He almost snorted at that. She was barely grown now.
Barely, but grown.
Abruptly he stepped back. As if sensing that she’d made him uncomfortable, she swiftly turned away, saying, “I’d better run. Thanks again.”
“Don’t worry about it,” he called after her.
She flashed him a smile and dropped behind the wheel of her car. That thing looked as if it was held together with baling wire and prayer. Another reason she ought not to be running around on her own late at night. He stood where he was until she managed to crank the engine to sputtering life and bully the transmission into reverse. Only as she drove away did he turn toward the office.
He hoped that restaurant where she worked made their servers wear uniforms. Otherwise, customers were bound to lose their appetites. He laughed at the memory of all those stripes as he pushed through the heavy glass door into the outer office.

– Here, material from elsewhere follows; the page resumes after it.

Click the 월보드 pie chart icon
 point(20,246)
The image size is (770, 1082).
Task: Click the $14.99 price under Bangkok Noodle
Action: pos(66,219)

Glancing at the clock on the wall behind his secretary’s desk, he made note of the time. Ten minutes after three. He had plenty of time, but it wouldn’t hurt to be in the principal’s office waiting for Beau when the bell rang at four o’clock. Even as he deposited the bag on Carlita’s desk and shrugged out of his overcoat, he told himself that he had known he would cross paths with the Archer family again.
He tossed the three-quarter-length tan coat over a chair, explaining, “I’m going out again in a few minutes. I just want to grab a few video games from David’s office.”
David Calloway was their part-time minister of youth. Marcus hoped to introduce him to Beau very soon.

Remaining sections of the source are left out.